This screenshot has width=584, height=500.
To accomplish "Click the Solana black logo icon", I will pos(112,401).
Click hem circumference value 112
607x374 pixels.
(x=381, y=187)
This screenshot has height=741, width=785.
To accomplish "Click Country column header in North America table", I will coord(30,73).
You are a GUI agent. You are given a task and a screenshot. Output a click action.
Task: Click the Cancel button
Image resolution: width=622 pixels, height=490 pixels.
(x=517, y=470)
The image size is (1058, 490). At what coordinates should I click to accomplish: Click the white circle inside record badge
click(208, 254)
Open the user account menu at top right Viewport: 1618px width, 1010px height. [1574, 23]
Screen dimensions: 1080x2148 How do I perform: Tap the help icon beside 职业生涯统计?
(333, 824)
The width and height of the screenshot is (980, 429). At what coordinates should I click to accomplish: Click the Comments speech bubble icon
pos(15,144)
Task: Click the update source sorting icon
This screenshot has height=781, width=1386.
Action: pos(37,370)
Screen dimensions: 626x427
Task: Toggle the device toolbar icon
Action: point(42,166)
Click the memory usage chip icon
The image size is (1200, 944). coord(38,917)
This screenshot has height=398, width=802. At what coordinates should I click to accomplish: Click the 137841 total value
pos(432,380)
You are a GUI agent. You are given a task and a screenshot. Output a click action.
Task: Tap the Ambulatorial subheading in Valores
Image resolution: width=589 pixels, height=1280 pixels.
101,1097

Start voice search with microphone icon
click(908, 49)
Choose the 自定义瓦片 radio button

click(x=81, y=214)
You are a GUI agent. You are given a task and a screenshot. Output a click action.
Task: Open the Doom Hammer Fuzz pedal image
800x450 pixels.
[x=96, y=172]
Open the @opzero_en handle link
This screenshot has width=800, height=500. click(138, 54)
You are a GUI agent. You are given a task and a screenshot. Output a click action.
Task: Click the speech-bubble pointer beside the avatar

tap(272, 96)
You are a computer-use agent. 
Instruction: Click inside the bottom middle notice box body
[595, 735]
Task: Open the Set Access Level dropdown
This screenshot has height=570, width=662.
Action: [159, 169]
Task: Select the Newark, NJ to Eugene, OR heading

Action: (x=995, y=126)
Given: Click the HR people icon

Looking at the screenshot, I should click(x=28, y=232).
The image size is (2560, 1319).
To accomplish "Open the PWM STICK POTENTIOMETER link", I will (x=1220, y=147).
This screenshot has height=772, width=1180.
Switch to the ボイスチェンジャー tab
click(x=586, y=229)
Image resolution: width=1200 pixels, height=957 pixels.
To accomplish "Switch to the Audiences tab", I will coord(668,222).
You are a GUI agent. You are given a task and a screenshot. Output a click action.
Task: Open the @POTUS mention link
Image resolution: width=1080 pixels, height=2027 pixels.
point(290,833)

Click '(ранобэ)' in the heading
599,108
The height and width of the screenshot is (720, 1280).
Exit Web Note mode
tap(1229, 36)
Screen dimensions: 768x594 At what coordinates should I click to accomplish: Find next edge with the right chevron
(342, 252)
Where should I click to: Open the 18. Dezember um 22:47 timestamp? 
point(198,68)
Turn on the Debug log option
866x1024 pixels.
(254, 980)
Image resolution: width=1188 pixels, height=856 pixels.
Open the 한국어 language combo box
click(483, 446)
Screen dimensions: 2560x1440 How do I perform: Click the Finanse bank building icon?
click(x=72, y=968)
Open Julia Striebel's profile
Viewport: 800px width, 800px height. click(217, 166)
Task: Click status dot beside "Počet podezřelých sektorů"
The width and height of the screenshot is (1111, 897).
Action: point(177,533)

▶ **ACTIVITY**
Please give all the lines above again, exactly as they read.

▶ **RESPONSE BOX**
This screenshot has width=584, height=500.
To accomplish "Click the Solana black logo icon", I will pos(112,401).
Click hem circumference value 112
607x374 pixels.
(x=381, y=187)
This screenshot has height=741, width=785.
To accomplish "Click Country column header in North America table", I will coord(30,73).
You are a GUI agent. You are given a task and a screenshot. Output a click action.
Task: Click the Cancel button
Image resolution: width=622 pixels, height=490 pixels.
(x=517, y=470)
The image size is (1058, 490). At what coordinates should I click to accomplish: Click the white circle inside record badge
click(208, 254)
Open the user account menu at top right Viewport: 1618px width, 1010px height. [1574, 23]
Screen dimensions: 1080x2148 How do I perform: Tap the help icon beside 职业生涯统计?
(333, 824)
The width and height of the screenshot is (980, 429). At what coordinates should I click to accomplish: Click the Comments speech bubble icon
pos(15,144)
Task: Click the update source sorting icon
This screenshot has height=781, width=1386.
Action: pos(37,370)
Screen dimensions: 626x427
Task: Toggle the device toolbar icon
Action: point(42,166)
Click the memory usage chip icon
The image size is (1200, 944). coord(38,917)
This screenshot has height=398, width=802. At what coordinates should I click to accomplish: Click the 137841 total value
pos(432,380)
You are a GUI agent. You are given a task and a screenshot. Output a click action.
Task: Tap the Ambulatorial subheading in Valores
Image resolution: width=589 pixels, height=1280 pixels.
101,1097

Start voice search with microphone icon
click(908, 49)
Choose the 自定义瓦片 radio button

click(x=81, y=214)
You are a GUI agent. You are given a task and a screenshot. Output a click action.
Task: Open the Doom Hammer Fuzz pedal image
800x450 pixels.
[x=96, y=172]
Open the @opzero_en handle link
This screenshot has width=800, height=500. click(138, 54)
You are a GUI agent. You are given a task and a screenshot. Output a click action.
Task: Click the speech-bubble pointer beside the avatar

tap(272, 96)
You are a computer-use agent. 
Instruction: Click inside the bottom middle notice box body
[595, 735]
Task: Open the Set Access Level dropdown
This screenshot has height=570, width=662.
Action: [159, 169]
Task: Select the Newark, NJ to Eugene, OR heading

Action: (x=995, y=126)
Given: Click the HR people icon

Looking at the screenshot, I should click(x=28, y=232).
The image size is (2560, 1319).
To accomplish "Open the PWM STICK POTENTIOMETER link", I will (x=1220, y=147).
This screenshot has height=772, width=1180.
Switch to the ボイスチェンジャー tab
click(x=586, y=229)
Image resolution: width=1200 pixels, height=957 pixels.
To accomplish "Switch to the Audiences tab", I will coord(668,222).
You are a GUI agent. You are given a task and a screenshot. Output a click action.
Task: Open the @POTUS mention link
Image resolution: width=1080 pixels, height=2027 pixels.
point(290,833)

Click '(ранобэ)' in the heading
599,108
The height and width of the screenshot is (720, 1280).
Exit Web Note mode
tap(1229, 36)
Screen dimensions: 768x594 At what coordinates should I click to accomplish: Find next edge with the right chevron
(342, 252)
Where should I click to: Open the 18. Dezember um 22:47 timestamp? 
point(198,68)
Turn on the Debug log option
866x1024 pixels.
(254, 980)
Image resolution: width=1188 pixels, height=856 pixels.
Open the 한국어 language combo box
click(483, 446)
Screen dimensions: 2560x1440 How do I perform: Click the Finanse bank building icon?
click(x=72, y=968)
Open Julia Striebel's profile
Viewport: 800px width, 800px height. click(217, 166)
Task: Click status dot beside "Počet podezřelých sektorů"
The width and height of the screenshot is (1111, 897).
Action: point(177,533)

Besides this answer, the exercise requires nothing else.